One of Nneji’s works in the series

Male visual artists seem to be everywhere, but keen observers agree that women are beginning to take their rightful place in Nigeria’s contemporary art space. And so, from Adenrele Sonariwo’s Rele Gallery to Bisi Silva’s Centre for Contemporary Art, Lagos, not forgetting Peju Alatise, who alongside Jelili Atiku, Victor Eikhamenor, Qudus Onikeku and Sonariwo took Nigeria, for the first time, with it’s own Pavilion, to the Venice Bienniale. Alatise recently won the 2017 FNB Joburg Art Fair prize of South Africa. One can’t help presuming that they are questioning the impossible and breaking boundaries that gave birth to the book The Art of Nigerian Women by Ben Bosah Unegbu.

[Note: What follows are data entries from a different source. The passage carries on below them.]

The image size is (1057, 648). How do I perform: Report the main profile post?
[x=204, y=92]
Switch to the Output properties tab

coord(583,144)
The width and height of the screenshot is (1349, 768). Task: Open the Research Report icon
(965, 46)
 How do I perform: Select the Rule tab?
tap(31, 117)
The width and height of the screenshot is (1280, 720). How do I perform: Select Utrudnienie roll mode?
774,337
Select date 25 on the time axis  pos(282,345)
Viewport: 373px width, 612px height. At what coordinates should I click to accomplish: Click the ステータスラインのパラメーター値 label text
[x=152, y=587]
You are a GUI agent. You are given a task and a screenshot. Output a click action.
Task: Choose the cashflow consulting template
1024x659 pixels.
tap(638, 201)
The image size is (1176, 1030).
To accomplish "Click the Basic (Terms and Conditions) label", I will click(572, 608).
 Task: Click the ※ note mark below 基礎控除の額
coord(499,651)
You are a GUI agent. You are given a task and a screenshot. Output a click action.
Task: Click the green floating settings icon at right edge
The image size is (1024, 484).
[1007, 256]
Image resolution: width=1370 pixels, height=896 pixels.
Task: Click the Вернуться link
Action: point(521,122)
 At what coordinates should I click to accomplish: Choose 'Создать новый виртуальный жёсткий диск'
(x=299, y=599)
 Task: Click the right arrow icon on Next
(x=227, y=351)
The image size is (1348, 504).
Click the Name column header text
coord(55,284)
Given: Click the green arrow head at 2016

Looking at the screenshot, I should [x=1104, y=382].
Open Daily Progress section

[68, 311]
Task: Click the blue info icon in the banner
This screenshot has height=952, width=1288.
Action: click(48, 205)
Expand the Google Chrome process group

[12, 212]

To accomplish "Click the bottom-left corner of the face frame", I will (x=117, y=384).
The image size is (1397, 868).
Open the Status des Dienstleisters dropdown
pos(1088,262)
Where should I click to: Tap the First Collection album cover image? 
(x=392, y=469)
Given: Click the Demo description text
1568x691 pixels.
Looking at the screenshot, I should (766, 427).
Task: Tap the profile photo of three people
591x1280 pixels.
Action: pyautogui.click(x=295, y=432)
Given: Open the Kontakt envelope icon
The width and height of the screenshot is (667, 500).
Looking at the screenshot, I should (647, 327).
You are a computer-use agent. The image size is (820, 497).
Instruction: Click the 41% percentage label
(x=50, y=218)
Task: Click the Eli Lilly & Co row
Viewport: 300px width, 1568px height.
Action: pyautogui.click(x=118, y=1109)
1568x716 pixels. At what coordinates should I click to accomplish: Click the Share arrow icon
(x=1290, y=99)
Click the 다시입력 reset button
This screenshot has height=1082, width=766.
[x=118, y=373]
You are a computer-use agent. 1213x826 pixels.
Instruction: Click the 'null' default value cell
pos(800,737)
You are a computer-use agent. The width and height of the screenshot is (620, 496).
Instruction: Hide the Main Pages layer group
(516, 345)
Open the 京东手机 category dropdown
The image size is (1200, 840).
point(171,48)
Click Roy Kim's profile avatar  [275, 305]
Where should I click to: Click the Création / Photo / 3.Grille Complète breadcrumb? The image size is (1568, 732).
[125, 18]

Then comes Anthonia Nneji, another game-changer, who shares her intuition and storytelling the best way she can. Nneji holds a degree in Creative Arts from the University of Lagos, majoring in painting and mentored, according to sources, under the tutelage of one of Nigeria’s best, Mr. Wallace Ejoh at Universal Studios of Art, Lagos. She is known for her legendary, bold strokes.

In a recent series of paintings, she chose to voice out her private pain. In the series, Polycystic Ovarian Syndrome (PCOS) is the subject matter. One could never have imagined that beneath her beauty and talent, Nneji has been dealing with a monster over the years.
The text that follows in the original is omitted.